A selected clone from an IL‐2‐dependent human T‐cell line was persistently propagated in the presence of phorbol esters with the ability to activate protein kinase C (PKC), such as 12‐O‐tetradecanoylphorbol‐13‐acetate (TPA) or phorbol‐12,13‐dibutylate (PDBu). Thus, a TPA(PDBu)‐dependent T‐cell line, designated TPA‐Mat, was established from IL‐2‐dependent T cells. The TPA‐dependency of TPA‐Mat was not lost during cultivation for more than a year in the presence of TPA, and TPA‐Mat cells still showed IL‐2‐dependent growth. However, the TPA (PDBu)‐dependent growth of TPA‐Mat did not seem to be mediated by an autocrine mechanism of IL‐2 or by any other growth factor production, because these factors were not detected in TPA‐Mat cell supernatants. Therefore, the phorbol esters substituted for IL‐2 and may be directly involved in transduction of growth signals in TPA‐Mat cells.
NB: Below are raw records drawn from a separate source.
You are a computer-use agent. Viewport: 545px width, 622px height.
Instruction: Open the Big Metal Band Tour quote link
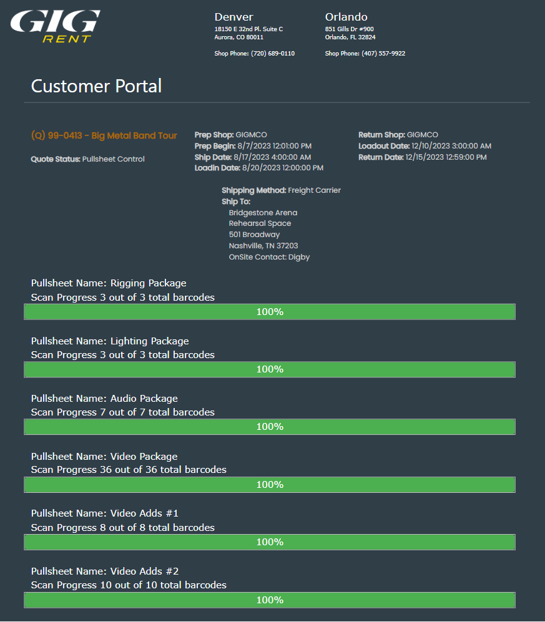104,135
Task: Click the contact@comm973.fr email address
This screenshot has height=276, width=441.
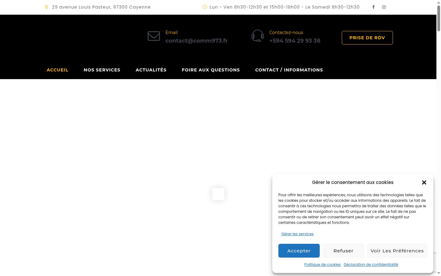Action: click(197, 41)
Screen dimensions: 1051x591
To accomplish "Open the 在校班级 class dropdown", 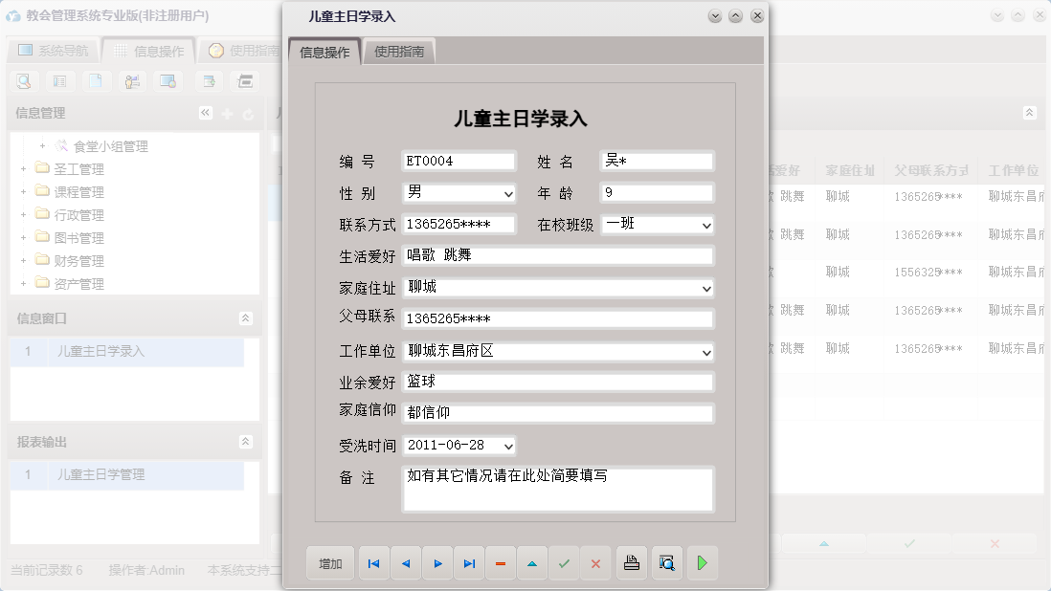I will (707, 225).
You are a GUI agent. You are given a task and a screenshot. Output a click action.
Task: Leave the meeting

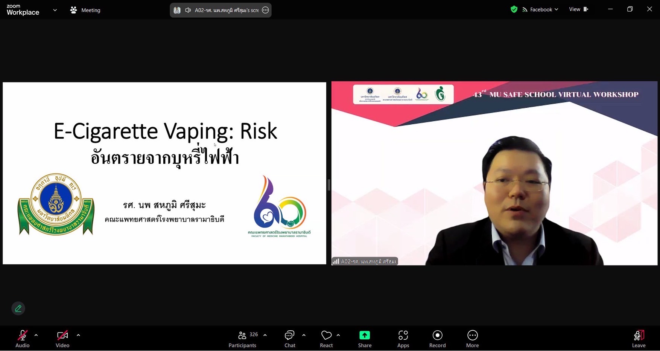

Although activity of PKC was down‐regulated, messenger ribonucleic acid (mRNA) of the PKC β‐gene was detected in TPA‐Mat cells was stimulated not only by phorbol esters but also by nonphorbol ester tumor promoters with the ability to activate PKC. These observations suggest that the sustained activation of PKC by the phorbol esters could induce continuous growth of the IL‐2‐dependent TPA‐Mat cells.